As of 2024, the record for the longest continuous stay in space is held by Russian cosmonaut Valeri Polyakov, who spent 437 days and 18 hours aboard the Mir space station from January 1994 to March 1995. This shows that a person can remain in space for over 1.2 years. Could someone stay longer? Absolutely. However, the health risks become increasingly severe.
Let’s consider a 1,000-day mission to Mars, which would be the expected duration with our current technology. In microgravity, muscles and bones weaken due to the lack of regular weight-bearing activity.
In a study we conducted, a collaboration between NASA and Stanford University, we developed a predictive mathematical model. This model shows that on a Mars mission, 100% of astronauts are likely to develop osteopenia [when bone density is lower than normal], with 33% at risk for osteoporosis, depending on factors like age, gender, and ethnicity. Even more concerning is the radiation exposure. For deep space missions like a Mars journey, the cancer risk rises significantly due to higher exposure to galactic cosmic rays (GCRs) and solar radiation. A Mars mission could expose astronauts to 0.7 to 1 sievert (Sv) of radiation, with 1 Sv increasing cancer risk by about 5%. This is much higher than the typical radiation dose on the International Space Station (ISS), which is around 0.3 Sv for a six-month stay.

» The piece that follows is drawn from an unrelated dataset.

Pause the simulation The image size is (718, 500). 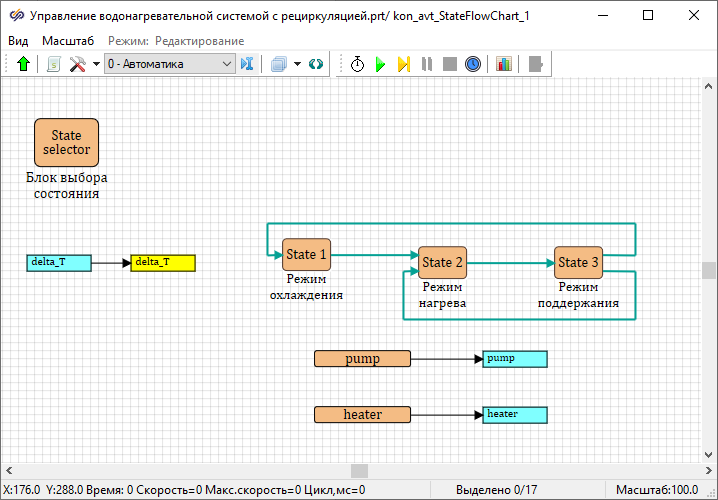click(x=426, y=64)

In addition, space travelers face other serious health challenges: Spaceflight-Associated Neuro-Ocular Syndrome (SANS), cardiovascular disease, and potential nervous system damage. Vision problems caused by fluid shifts in microgravity may persist even after returning to Earth. Mental health is also a concern, as extended isolation, confinement, and the distance from Earth can lead to stress, anxiety, depression, and cognitive decline. The altered immune system response during long-duration missions also raises concerns about fighting off infections or handling medical emergencies.
In my opinion, a three-year mission to Mars is feasible, though astronauts would likely return with significant health issues, some of which could be severe. Missions longer than this would push the limits of human endurance.